Des mußte schlucken. Das konnte ja heiter werden. “Und wie kann ich das verhindern?” “Indem ihr euch Jemanden sucht, der euch zeigt wie ihr eure Kräfte kontrollieren könnt, euch beibringt mit der Magie um zugehen. Einen Magier am Besten.” Einen Magier...aber wen? Aron vielleicht, er könnte ihr dabei helfen. Doch noch immer war unklar, wann er sich wieder in Port Patriam zeigen würde. Dann fiehl es ihr wie Schuppen von den Augen. Answin!! “Könntet ihr...ich meine wärtihr bereit mir dabei zu helfen?” “Ich meint ihr? “Ja, euch. Mir fiehle niemand besseres dafür ein.” “Nun mein Kind bevor ich euch eine Antwort darauf gebe, will ich die Sache in Ruhe bedenken. Und das solltet ihr auch tun. Denn wenn ich euch in die Lehre nehme, werdet ihr euch den Regeln der grauen Magie unterwerfen müssen. Für uns gibt es kein schwarz oder weiß, gut oder böse. Wir sorgen mit unserer Magie dafür, das die Kräfte stets im Gleichewicht bleiben und keines die Oberhand gewinnt. Das ist nicht immer einfach und könnte euch eines Tages vor die schwerste Entscheidung eures Lebens stellen. Bedenkt das also wohl und kommt morgen Abend wieder zu mir. Dann werde ich euch auch meine mitteilen. Doch nun geht. Ich bin ein alter Mann und bedarf meiner Ruhe.” Damit wendete Answin sich wieder seinen Büchern zu und ließ Des stehen.
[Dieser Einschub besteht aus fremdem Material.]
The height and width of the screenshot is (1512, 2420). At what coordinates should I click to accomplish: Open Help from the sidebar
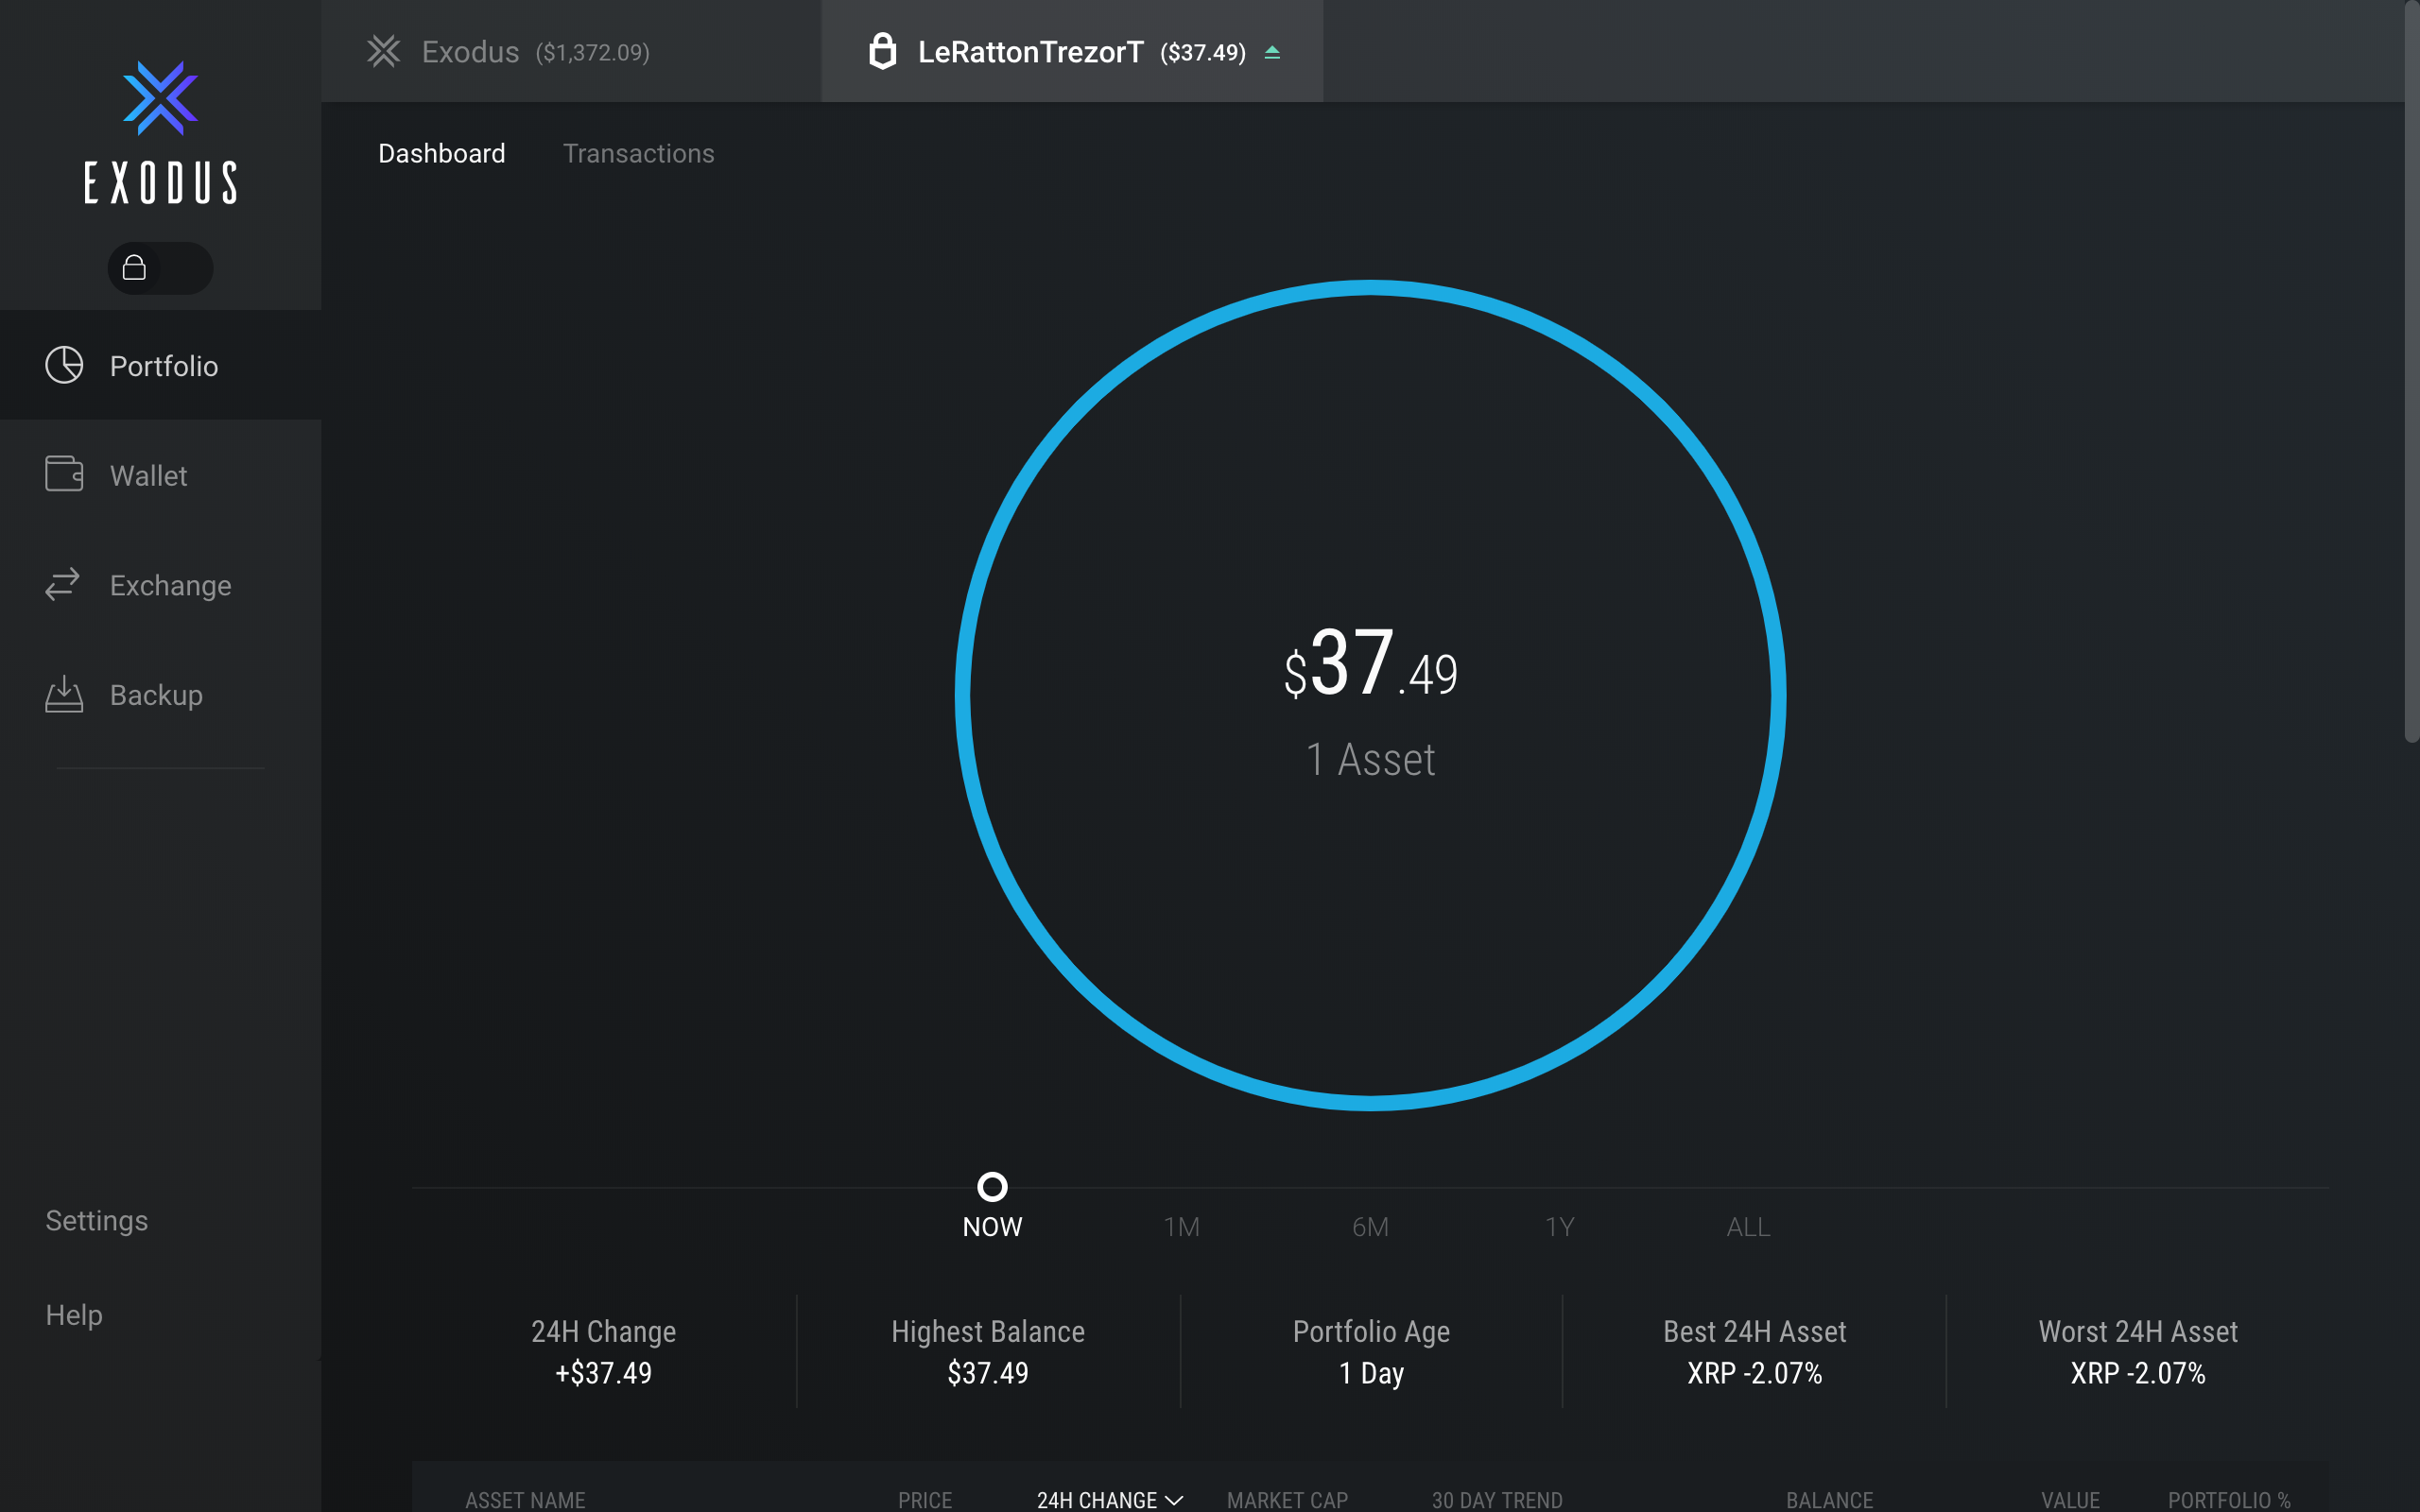click(74, 1314)
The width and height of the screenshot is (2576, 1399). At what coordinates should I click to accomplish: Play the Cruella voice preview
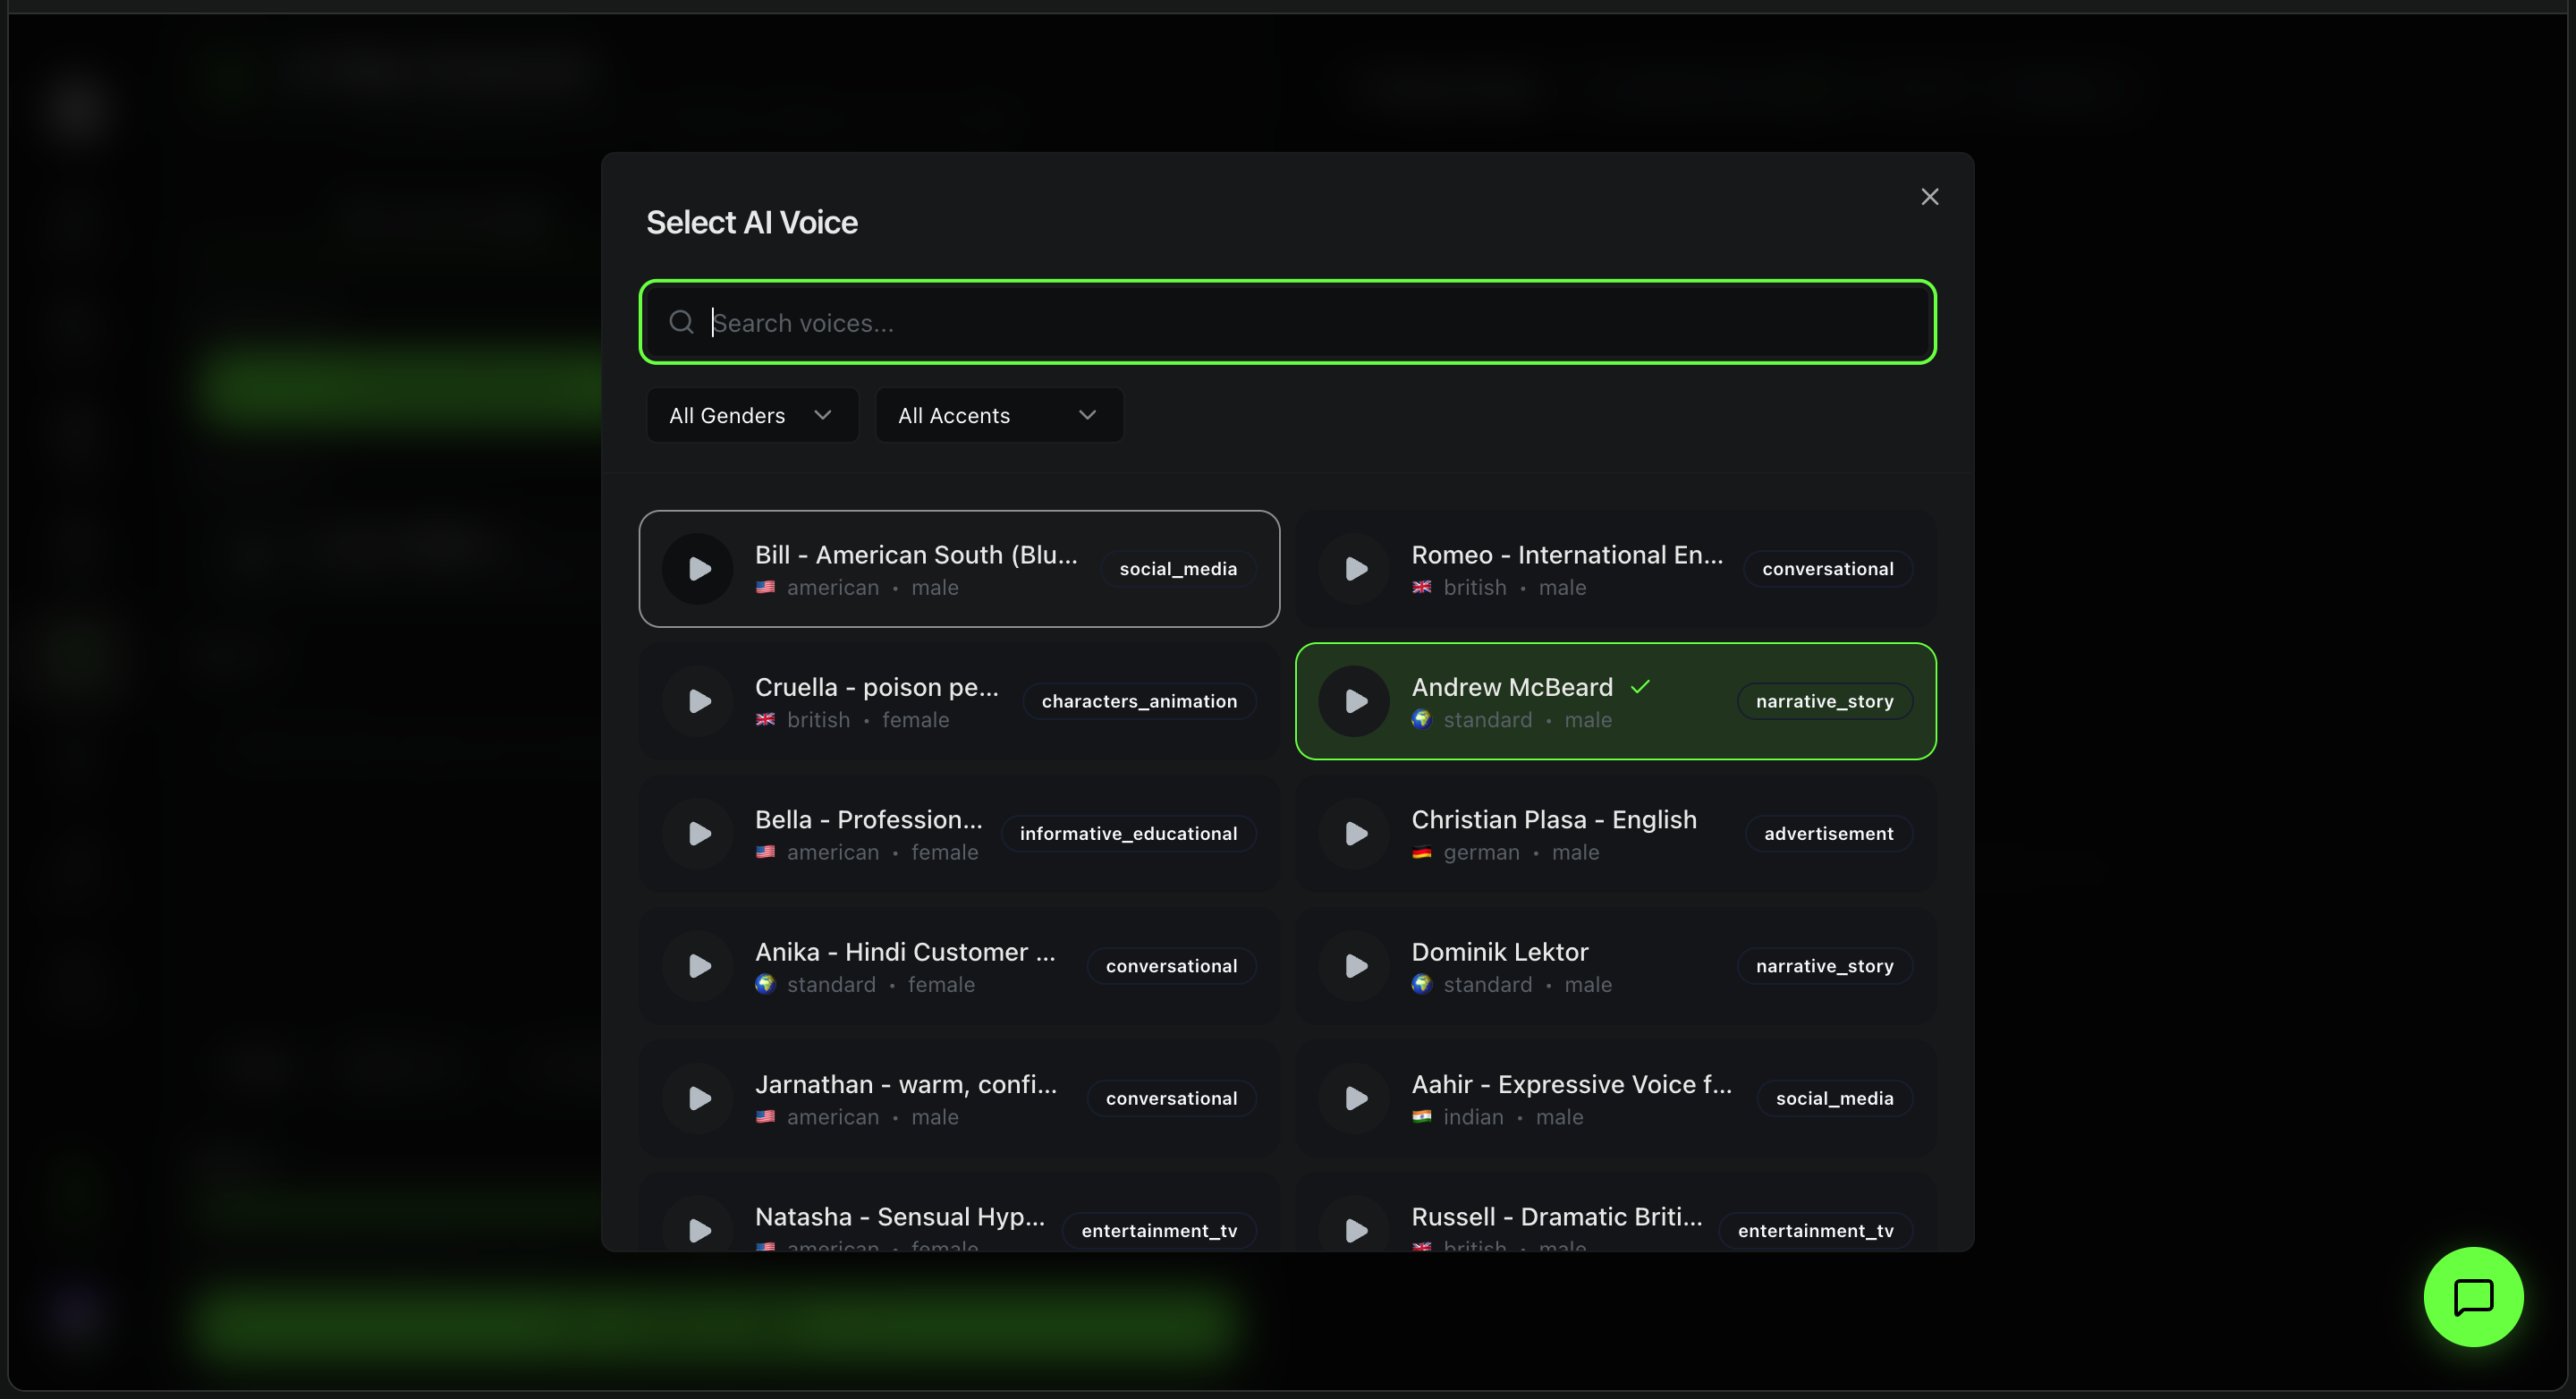pos(698,701)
Kaum draußen überlegte sie was sie tun sollte. Wie sollte sie sich entscheiden und vorallem was Francis sagen? Wie würde er damit umgehen, wenn er erfuhr das seine Liebste ein Drache ist? Konnte er damit leben oder sie dann als abstoßend empfinden? Woher kannte Answin eigentlich ihren Namen? Sie hatte ihn nicht genannt. Oder doch?